## [QUESTIONS ON THE MATERIAL]
a: In the peer review comments, why does the reviewer suggest reporting nanoparticle size as mean SD?
b: List every figure panel named in comments 6 through 8 under "Minor comments" in the peer review comments.
c: Continue the peer review comments from their last sentence.

## [GIVEN TEXT]
2) The author tested the HCQ only in two cell lines and showed toxicity against only one cell line. Can the author test HCQ NPs on a few more cell lines to see if they are effective against any other cell lines?
3) In Fig 1a, the authors claimed that they were able to synthesize uniformly sized NPs.
However, many different sizes can be seen in the TEM shown. This needs to be clarified. The author could report the size in mean SD if there were different size particles.
4) Can the authors quantify the data in Fig 3b?
5) None of the data has been statistically analyzed. Please provide statistical analysis for the quantification data.
Minor comments
6) In Fig 1d, please define the different color lines and mark the altered satellite peak as claimed in line 209.
7) In Fig 2c, 2d, please provide the number of particles measured.
8) Please define X-axis in Fig 4b and 4c. Also, provide the statistical analysis.
9) The scale bars are missing in IF images in Fid 4d.
Comparison with other Nanoparticles needs to be included. The MS will be much better if the authors can provide a comparison of HCQ NPs with Qu-Cu.
The findings are valid. But quantification and statistical analysis should be provided.

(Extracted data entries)
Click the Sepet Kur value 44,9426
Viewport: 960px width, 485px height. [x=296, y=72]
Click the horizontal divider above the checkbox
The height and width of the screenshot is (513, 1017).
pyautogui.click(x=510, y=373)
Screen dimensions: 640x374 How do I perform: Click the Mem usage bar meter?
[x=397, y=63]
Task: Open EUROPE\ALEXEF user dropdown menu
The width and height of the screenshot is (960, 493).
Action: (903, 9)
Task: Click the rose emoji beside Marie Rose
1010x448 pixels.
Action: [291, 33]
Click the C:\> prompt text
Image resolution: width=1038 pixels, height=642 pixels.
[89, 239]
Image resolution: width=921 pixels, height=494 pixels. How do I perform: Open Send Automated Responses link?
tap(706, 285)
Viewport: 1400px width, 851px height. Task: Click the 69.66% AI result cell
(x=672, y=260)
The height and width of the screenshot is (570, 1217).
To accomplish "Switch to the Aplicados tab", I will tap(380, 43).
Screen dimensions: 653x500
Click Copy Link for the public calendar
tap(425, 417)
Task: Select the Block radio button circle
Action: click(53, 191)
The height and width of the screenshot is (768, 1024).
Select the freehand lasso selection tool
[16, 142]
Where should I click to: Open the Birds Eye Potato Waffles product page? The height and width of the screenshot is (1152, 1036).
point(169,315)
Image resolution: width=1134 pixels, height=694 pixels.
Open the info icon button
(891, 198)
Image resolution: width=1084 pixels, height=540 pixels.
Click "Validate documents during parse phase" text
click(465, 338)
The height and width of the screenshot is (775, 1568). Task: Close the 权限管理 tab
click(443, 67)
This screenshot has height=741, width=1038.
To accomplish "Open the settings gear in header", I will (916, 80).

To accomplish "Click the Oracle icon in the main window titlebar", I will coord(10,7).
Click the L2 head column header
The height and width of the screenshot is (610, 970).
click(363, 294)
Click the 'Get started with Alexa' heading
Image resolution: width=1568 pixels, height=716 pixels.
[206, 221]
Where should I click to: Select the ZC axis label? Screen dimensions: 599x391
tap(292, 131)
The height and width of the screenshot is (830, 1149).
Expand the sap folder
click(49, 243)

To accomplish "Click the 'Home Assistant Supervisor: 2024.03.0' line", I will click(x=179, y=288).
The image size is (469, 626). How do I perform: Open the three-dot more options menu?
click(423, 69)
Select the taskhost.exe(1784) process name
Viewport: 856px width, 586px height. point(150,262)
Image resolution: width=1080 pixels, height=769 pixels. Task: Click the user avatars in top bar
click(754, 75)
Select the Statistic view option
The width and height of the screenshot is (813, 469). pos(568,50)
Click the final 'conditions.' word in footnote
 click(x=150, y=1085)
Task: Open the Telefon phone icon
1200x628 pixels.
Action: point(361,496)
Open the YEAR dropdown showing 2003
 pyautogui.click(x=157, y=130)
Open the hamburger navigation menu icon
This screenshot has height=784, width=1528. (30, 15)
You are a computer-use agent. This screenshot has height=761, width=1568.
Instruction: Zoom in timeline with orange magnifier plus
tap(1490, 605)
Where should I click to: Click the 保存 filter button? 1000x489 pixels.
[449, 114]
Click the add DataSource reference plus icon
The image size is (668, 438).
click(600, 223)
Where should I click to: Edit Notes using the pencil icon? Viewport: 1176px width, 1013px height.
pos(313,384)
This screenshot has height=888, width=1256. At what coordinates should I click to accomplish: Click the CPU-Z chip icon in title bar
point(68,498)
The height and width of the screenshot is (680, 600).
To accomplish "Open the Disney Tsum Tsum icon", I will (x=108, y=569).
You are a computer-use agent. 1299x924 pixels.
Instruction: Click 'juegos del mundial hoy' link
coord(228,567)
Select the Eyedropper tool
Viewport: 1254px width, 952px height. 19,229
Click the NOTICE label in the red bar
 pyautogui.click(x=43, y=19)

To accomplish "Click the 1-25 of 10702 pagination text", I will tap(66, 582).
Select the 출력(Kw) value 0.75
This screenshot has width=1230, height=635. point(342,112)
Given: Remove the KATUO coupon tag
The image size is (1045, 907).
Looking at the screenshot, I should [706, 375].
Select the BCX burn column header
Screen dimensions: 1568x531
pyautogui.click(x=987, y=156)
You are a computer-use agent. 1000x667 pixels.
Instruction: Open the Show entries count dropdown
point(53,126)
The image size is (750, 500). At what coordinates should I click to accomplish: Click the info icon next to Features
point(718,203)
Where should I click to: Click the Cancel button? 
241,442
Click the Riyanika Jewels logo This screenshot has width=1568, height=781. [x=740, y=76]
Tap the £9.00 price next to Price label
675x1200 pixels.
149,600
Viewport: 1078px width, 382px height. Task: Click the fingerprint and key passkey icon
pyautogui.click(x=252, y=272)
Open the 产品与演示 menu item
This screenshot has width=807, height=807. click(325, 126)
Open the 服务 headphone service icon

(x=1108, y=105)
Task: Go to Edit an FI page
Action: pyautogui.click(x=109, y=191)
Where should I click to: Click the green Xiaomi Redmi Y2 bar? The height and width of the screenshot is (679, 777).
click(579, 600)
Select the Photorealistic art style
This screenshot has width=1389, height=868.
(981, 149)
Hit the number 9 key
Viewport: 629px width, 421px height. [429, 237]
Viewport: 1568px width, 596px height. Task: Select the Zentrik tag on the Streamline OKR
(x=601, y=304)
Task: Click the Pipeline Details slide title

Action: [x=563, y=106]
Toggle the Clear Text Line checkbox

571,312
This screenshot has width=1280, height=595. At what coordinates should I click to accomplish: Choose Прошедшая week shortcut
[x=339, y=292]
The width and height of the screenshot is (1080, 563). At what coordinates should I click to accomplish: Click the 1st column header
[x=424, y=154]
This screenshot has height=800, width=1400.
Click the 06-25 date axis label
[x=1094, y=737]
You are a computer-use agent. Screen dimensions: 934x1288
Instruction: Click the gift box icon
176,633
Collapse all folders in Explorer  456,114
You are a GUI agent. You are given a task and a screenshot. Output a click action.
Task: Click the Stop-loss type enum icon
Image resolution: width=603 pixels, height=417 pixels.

## [RESPONSES PER TASK]
a: The authors claim in Fig 1a that they synthesized uniformly sized NPs, but the TEM image shows many different sizes. The reviewer says this needs clarification and suggests reporting the size as mean SD if the particles differ in size.

b: Fig 1d, Fig 2c, Fig 2d, Fig 4b, Fig 4c

c:
The manuscript "Self-assembly of hyaluronic acid-Cu-quercetin flavonoid nanoparticles: synergistic chemotherapy to target tumors" describes the synthesis of bioactive multifunctional, flavonoid nanoparticles (HCQ NPs) containing HA, CuCl2, and Qu for potential anticancer applications. In general, the manuscript is well written. The literature references provide sufficient field background. The study provides valuable scientific information, however a major revision must be done in order to continue with its publication within the journal.
The manuscript describes the characterization of synthesized nanoparticles, as well as their pharmacological potential by in vitro and cellular assays. The methodological approach is appropriate and is clearly described with sufficient detail, and the results are within the scope of the journal. However, it would be convenient to compare the bioactivity ot quercetin (Qu) to Qu and Cu2+, and then to HCQ NPs, and finally address this information to the bioactivity of the total drug loading of Qu and Cu2+ (about the 9 %).
The results described within the manuscript are of scientific relevance. The characterization of nanoparticles is solid, however the results concerning the in vitro experiments would be more supported if quantitative information about Mean Fluorescence Intensity be included in addition to micrographs obtained by confocal fluorescence microscopy analysis (Fiugre 3 and 4).
Why the authors did not include H2O2 alone control (Figure 3). Interesting information about basal redox state of cellular model and oxidative stress induced with H2O2 could be discussed.
Minor revision:
- Line 69-71, page 6: "In vivo and in vitro experiments have shown that Qu exerts its antitumor effects by altering the cell cycle, inhibiting cell proliferation, promoting apoptosis, and inhibiting angiogenesis..... ", Please indicate how cell cycle is altered (cell cycle arrest at which phase), and address this bioactive potential to redox state imbalances.
- Line 180 and 182, page 9, please correct "natural medicines" to naturally bioactive compounds.
- Line 223 to 224, page 10, "Therefore, introducing a large amount of HA leads to the formation of a Qu-Cu2+ complex nanodrug", please indicate the proportion.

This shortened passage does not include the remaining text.